Thursday, August 10, 2006
Badmintoned!
I wanted to retell this story before it slipped out of consciousness, although it happened close to two weeks ago at this point.
Mornings at Sydney Int'l are exercises in chaos. Several international flights all arrive within an hour of one another from places such as Japan, South Korea and the States. These are massive flights carrying several hundred people each and when they all hit the fan at the same time, the airport gets gridlocked.
A bit of a back story here. My wife, the doctor lady, travels quite a bit for work and is of privileged company with United Airlines. She frequently gets upgraded to business class on international flights, sometimes leaving me to fend for myself amongst the commoners in coach.

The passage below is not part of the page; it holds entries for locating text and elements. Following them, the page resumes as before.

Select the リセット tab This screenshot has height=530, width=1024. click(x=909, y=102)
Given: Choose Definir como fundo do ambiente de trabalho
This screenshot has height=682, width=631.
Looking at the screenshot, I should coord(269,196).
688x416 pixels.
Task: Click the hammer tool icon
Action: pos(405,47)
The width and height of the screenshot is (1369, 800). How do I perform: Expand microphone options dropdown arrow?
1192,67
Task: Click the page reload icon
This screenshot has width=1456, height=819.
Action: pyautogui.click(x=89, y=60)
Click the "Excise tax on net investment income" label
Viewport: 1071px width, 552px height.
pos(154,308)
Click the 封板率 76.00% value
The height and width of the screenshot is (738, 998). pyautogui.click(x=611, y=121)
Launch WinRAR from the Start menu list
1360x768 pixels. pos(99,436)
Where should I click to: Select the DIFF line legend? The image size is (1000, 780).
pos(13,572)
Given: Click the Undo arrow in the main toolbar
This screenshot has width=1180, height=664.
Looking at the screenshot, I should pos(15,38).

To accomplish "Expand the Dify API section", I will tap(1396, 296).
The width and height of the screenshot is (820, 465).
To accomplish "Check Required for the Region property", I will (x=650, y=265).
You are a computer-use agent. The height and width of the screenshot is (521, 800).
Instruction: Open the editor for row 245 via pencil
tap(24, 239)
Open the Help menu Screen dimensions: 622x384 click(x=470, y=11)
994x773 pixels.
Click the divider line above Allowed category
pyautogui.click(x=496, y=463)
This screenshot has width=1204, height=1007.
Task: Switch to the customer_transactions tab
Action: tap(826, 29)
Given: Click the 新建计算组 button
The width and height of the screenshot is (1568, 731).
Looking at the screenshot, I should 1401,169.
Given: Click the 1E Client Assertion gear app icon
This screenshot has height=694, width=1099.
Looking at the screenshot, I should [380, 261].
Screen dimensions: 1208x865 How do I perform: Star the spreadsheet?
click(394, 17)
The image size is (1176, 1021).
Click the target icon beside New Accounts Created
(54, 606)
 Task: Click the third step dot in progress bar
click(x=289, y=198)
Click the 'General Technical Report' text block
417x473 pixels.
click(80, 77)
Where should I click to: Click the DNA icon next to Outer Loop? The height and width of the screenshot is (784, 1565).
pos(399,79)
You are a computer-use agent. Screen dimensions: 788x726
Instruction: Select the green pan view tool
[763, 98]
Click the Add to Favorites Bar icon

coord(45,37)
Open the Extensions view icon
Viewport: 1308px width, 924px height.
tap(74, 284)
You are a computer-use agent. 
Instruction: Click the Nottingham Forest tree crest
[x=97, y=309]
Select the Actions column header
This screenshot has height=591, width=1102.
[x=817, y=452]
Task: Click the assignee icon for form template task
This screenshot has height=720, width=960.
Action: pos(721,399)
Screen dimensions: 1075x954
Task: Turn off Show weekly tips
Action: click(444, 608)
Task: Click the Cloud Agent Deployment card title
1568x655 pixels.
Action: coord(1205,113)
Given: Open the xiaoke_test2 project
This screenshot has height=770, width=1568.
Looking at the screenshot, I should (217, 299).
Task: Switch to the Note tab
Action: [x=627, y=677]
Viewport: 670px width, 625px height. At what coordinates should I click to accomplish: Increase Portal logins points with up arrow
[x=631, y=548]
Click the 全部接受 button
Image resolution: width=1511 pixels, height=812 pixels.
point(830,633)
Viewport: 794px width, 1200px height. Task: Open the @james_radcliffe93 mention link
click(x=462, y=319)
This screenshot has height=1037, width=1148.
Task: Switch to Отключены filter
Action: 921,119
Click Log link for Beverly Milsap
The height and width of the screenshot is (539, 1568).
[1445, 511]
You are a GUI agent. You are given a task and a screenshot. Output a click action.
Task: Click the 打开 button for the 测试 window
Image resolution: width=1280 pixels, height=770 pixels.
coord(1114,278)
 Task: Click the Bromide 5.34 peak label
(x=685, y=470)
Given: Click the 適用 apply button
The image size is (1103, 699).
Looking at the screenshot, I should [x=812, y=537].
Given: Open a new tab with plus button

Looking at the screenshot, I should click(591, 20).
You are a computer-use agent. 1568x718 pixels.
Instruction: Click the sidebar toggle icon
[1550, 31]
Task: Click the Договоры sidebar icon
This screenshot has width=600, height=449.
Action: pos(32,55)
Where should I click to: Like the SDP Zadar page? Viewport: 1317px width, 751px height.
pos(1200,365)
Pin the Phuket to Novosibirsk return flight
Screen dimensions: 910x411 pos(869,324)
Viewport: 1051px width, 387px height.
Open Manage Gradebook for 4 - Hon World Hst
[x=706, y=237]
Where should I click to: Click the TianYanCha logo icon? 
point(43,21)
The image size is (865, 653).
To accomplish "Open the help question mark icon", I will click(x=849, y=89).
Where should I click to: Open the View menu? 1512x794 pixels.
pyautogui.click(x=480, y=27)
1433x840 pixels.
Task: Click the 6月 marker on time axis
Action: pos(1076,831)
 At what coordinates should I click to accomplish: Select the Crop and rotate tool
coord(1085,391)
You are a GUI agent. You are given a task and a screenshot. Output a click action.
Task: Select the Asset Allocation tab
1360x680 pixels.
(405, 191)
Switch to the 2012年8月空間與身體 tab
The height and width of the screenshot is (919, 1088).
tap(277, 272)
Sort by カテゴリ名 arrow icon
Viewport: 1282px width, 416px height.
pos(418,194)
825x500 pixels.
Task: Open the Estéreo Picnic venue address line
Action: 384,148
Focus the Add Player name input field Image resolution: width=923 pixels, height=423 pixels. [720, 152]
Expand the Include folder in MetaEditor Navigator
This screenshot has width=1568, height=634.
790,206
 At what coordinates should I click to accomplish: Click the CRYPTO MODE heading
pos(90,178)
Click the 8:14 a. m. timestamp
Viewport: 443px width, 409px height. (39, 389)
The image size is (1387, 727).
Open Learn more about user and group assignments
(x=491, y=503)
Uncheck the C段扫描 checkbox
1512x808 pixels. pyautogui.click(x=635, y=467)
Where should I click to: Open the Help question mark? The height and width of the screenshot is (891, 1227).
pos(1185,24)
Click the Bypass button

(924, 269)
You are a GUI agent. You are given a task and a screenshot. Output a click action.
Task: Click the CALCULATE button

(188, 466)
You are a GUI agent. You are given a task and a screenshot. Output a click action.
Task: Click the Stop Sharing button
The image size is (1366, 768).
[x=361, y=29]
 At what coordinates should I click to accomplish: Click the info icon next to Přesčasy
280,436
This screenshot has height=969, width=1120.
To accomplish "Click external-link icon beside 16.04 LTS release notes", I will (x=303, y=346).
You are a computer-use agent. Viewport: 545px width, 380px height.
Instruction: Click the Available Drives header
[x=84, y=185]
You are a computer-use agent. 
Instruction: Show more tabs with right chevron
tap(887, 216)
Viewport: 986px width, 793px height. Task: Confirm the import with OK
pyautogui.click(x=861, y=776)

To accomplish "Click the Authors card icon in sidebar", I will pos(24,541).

The SFO to SYD flight for our trip home last month was looking to be a horrible one from the outset. United's computers were down at the terminal, leaving all seat assignments to be done at the gate. Cut to gate 78, where five hundred people were all milling around without confirmed seats for a 14-hour jump. Peggy and I positioned ourselves just off to the left of the counter and when the agent arrived a half-hour later: we jumped. Peggy somehow talked him into upgrading my ticket to her already upgraded business class seat, pulling off one of the great all time moves. Meanwhile, as she was getting those golden (not just your standard blue) tickets spit out from the machine, about fifty people caught on that you had to be aggressive to get on that flight and forcibly lined up behind her. We enjoyed (almost too much) watchin each passenger go through their personal trial and tribulation.
Fourteen blissful hours of cheese and crackers, wet hand wipes and personally programmed Queen Latifa movies later, we touched down in Oz again refreshed and relaxed. We knew that this was a bad time of day to land, but didn't expect such bedlam to ensue. As mentioned, multiple flights arrived at the same time, filling customs and baggage claim with masses of people. We navigated these two mazes, but finally met our demise when trying to clear quarantine.
To declare or not to declare, that was the question. Neither line looked any shorter than the other, so we played it safe and declared the enchilada sauce we had in our bag. The quarantine line was essentially a doorway with two lines splitting in opposite directions from the arch. Each line wrapped and wrapped multiple times, often intersecting with the baggage claim queue. We pushed our cart into one of these myriads and prepared for the worse.
After about an hour, we noticed that people were getting pulled from the line that had goods out of their bag and shown to quarantine officials. Take note, whenever in that situation, pull the safest item that one would even think of declaring and hold it out to anyone wearing an airport uniform. Janitor, pilot, doesn't matter. Soon enough, a quarantine official will see your harmless jar of pickles and advance you straight past go. If we'd known that, what happened next might have played out differently.
After about an hour and a half (the time gets longer every time I tell this), we were just about at the front of the doorway, where the two lines meet. All of the sudden this girl comes out of nowhere and starts to push her cart right 'up the gap' and bypassing hundreds of people. Giggling and looking embarrassed, she inches her way closer and closer into a perceived spot of legitimacy. I had enough by this point and went over there to confront her. She was with a group of thirty-somethings, all wholesome looking people. I take my baseball hat, which I was wearing forward at the time, and flip it around backwards like a manager storming out of the dugout to argue with an umpire. Getting up in the personal space of this girl, I first notice that she was really, really cute, her long blonde hair in pigtails with the doe like blue eyes. But I wasn't falling for no Bambi routine, dammit! I was pissed!
I start admonishing this girl like a five year old girl, shaming her and saying that she was an embarrassment to herself. I even tried the 'you are a better person than this' line, to which she replied, 'no I am not' much like the immature five year old I was pinning her to be. After a few rounds of this, one of her friends steps in and says that she doesn't want to talk to me anymore. This guy was my level and holding a leather bag rather ominously at chest level towards me. I didn't process it at the time, but all of the group was wearing the same outfit, black fleece tracksuits with the New Zealand silver fern on the front. So now guy with funny leather bag starts to feel the wrath and I argue with him. In the five minutes I am trying to quell this infringement of queuing etiquette, another fifty people line up behind the argument making the illegitimate line suddenly much much longer. Although it was never that close to coming to blows, Peggy stepped in and separated me from this guy, at which point he had a look of fright, thinking I could actually have done something to him (I couldn't). We shuffled past them towards our quarantine agent and eventually the exist, but realized that this group of antagonists was actually the New Zealand badminton team on tour. Not the most intimidating sports organization in the world, finishing a close second behind the New Zealand rugby squad in terms of 'teams you'd least like to get into a fight with'. This whole encounter did give birth to the phrase 'he badmintoned that line'.